Being able talk honestly is literally lifesaving

Emma and Sophie

There is way too much taboo about talking about our mental health. Even those who experience mental illness are not 100% honest with each other. Most of us have our mask on nearly all the time, pretending to everyone (even ourselves!) that we are ’fine’ when on the inside we are breaking.

Our masks are especially strong now having had Christmas and everyone saying ‘Happy New Year.’ We respond with the same reply but do we truly and honestly feel it? Most of the time, NO.

This is why me (@balloons_brain) and fellow twitterers have come up with the hashtag #MASKOFFJANUARY meaning that for January we are asking people to drop their mask, tell people how they are truly and honestly feeling; whether they are having a good day, bad day, having feelings of doing harm to themselves, ANYTHING.

All we ask is that you are honest, and that you listen and help people to feel less alone with their struggles. This will help people who have a mental illness to be themselves and get support, and help those without experience to understand the complex and scary emotions we go through with our mental health problems.

Being able to talk openly to people (aside from my incredible therapist) has been vital on my road to recovery. I have one friend in particular who made a point of researching all my diagnoses. As a result she 100% understands and has been able to support me in a way not many others have. I have been able to share even my darkest thoughts – and that I will be eternally grateful for. Opening this dialect with her has made me realise how important it is for me to speak honestly about my feelings to more people, whether they understand it or not, getting the conversation out there is what matters which is what inspired #MASKOFFJANUARY for me.

@SoviDreams my fellow collaborator says this:

@balloons_brain and I have an interesting personal story. We are close friends from a long time ago who fell out of contact, probably due in part to our mental health issues. Fate threw us back together again after we had both been through tough times. @balloons_brain had been really struggling with mental illness.
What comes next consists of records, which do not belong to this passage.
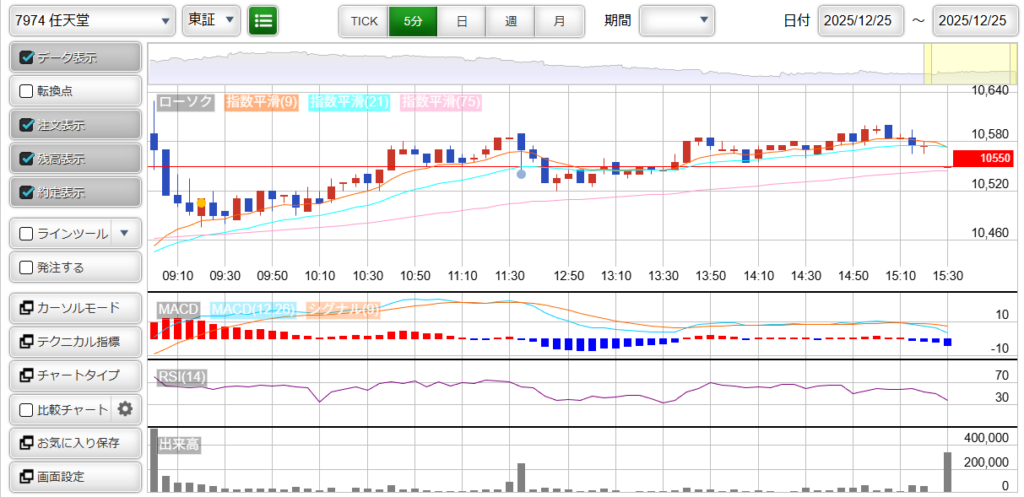1024x497 pixels.
Task: Click the red 10550 current price marker
Action: 983,158
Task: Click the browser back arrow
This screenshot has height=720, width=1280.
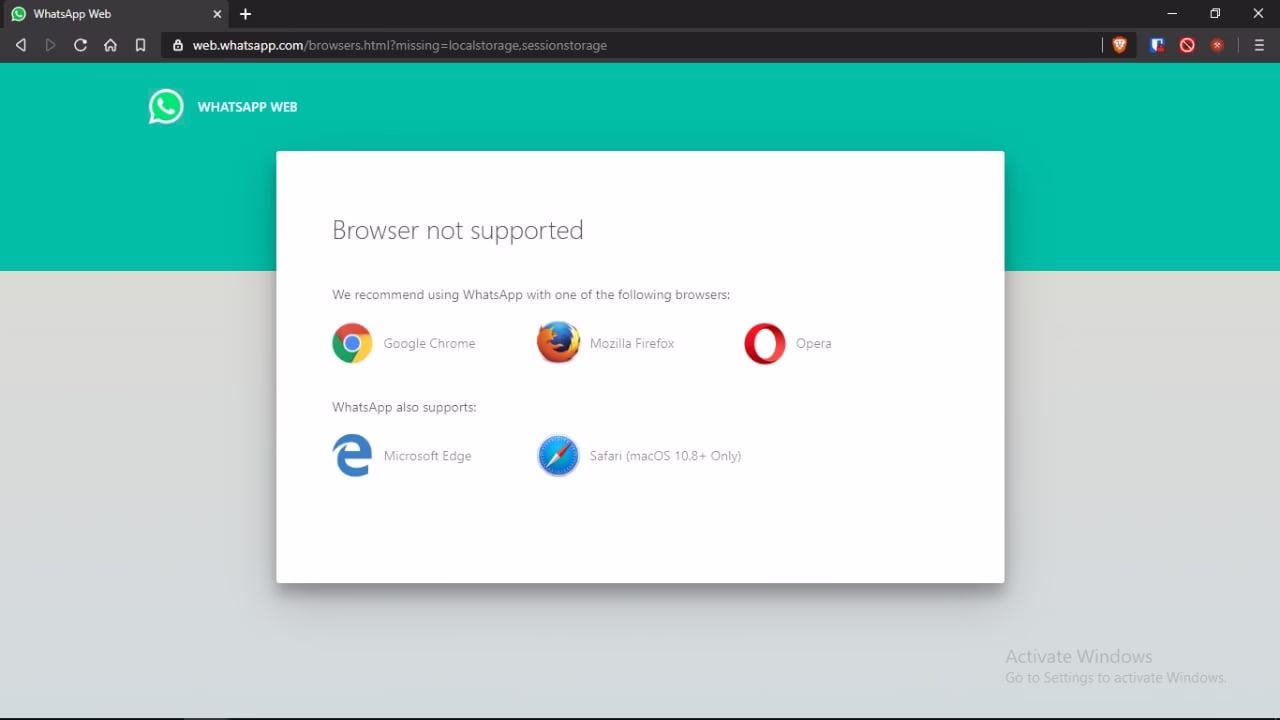Action: (20, 45)
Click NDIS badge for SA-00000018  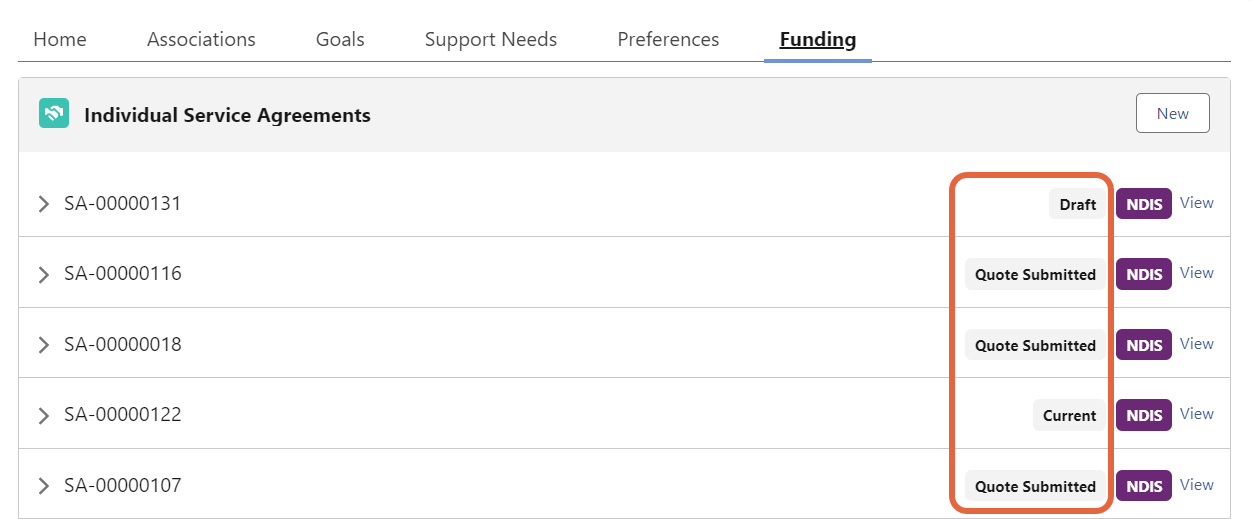tap(1143, 345)
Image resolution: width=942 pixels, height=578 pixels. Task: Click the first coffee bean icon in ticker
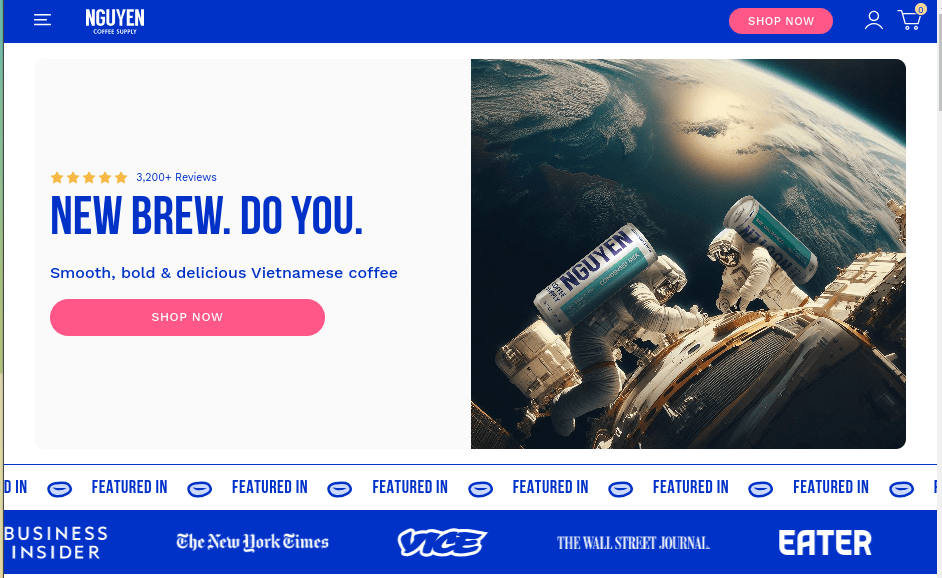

I’d cared for my mum through a terminal illness for several years and then became mentally unwell myself after she died. I felt so incredibly alone. I joined twitter as I had heard about the mental health community. @balloons_brain had recently joined too and was establishing her wonderful blog (http://www.balloonsandthebrain.com) aiming to fight the stigma surrounding mental health. By pure chance I was contacted by @thrivingbeyond, who had liked my posts, about ways of establishing a more authentic conversation with a project that we then set up with the hashtag #mharttherapy. We asked other twitter friends to collaborate and I knew @balloons_brain was the perfect person. Whilst discussing the project we set up a group chat. At first it was about the project but now all check in with each other daily. We even Skype chat now! Here are new friends able to talk more openly about their mental health. I am so inspired by them and their stories. We have also learnt ways in which our struggles are similar. For the first time I feel less alone.

Whilst talking to @balloons_brain I realised how hard it is for us, and our friends in the mental health community to really, truly be known, understood and appreciated for who we are. Even between ourselves we feel the need to hide our struggles but those struggles make us stronger, more compassionate and able to help others so we said: “OK let’s do this. Let’s take our masks off and see where it takes us.” So far, so good.

We are both still learning to speak more openly and if we’re being really honest we are not yet very good at doing this in real life yet but we are really trying! More and more, both on social media such as twitter, as well as in real life, people are learning to talk more about mental health and to listen and try to understand. A lot of our friends have gone through mental health problems at some time in their lives and I can honestly say that our more authentic conversations are literally keeping us alive.

At the end of the day we all want to fight the stigma and end the taboo and the best way of doing this is to make our feelings heard on a public platform. We should be able to drop our masks all the time but for some reason the world is all about keeping up appearances. Let’s start the New Year with trying to be honest about our feelings.

So come and help us fight the stigma and tell the world how you are feeling by using #MASKOFFJANUARY and share how you are feeling.

Read more personal stories >

Comments

Thank you!

How I am feeling is that I just so desperately want to be well again that I do sometimes gloss over the true state of my mental health. I will try to be more honest and open. I find it hard when the people around me have such successful lives - jobs, partners, houses etc - I feel like I have to fight so hard just to get to square one. I do believe that as I become more well I will be able to talk more about what I have actually been going through, including the suicidal thoughts. But at the moment it is still very raw. Thank you very much for your blog, probably the most positive Time To Change blog I have read, very whole and clear, a nice light energy :) Keep up the good work!

So true

Conversations with someone who has in fact been in your anxious shoes is huge. This is why my therapist and I never had rapport. I would tell her my issues but she could never relate. baby steps with someone who can keep you accountable as you move forward in life is a great help. Great piece.

Finding a good therapist

You need to keep going until you find a therapist you get on with, it doesn't matter how many you go through. A good therapist is like gold dust. It is the least you deserve on your recovery journey. Best of luck.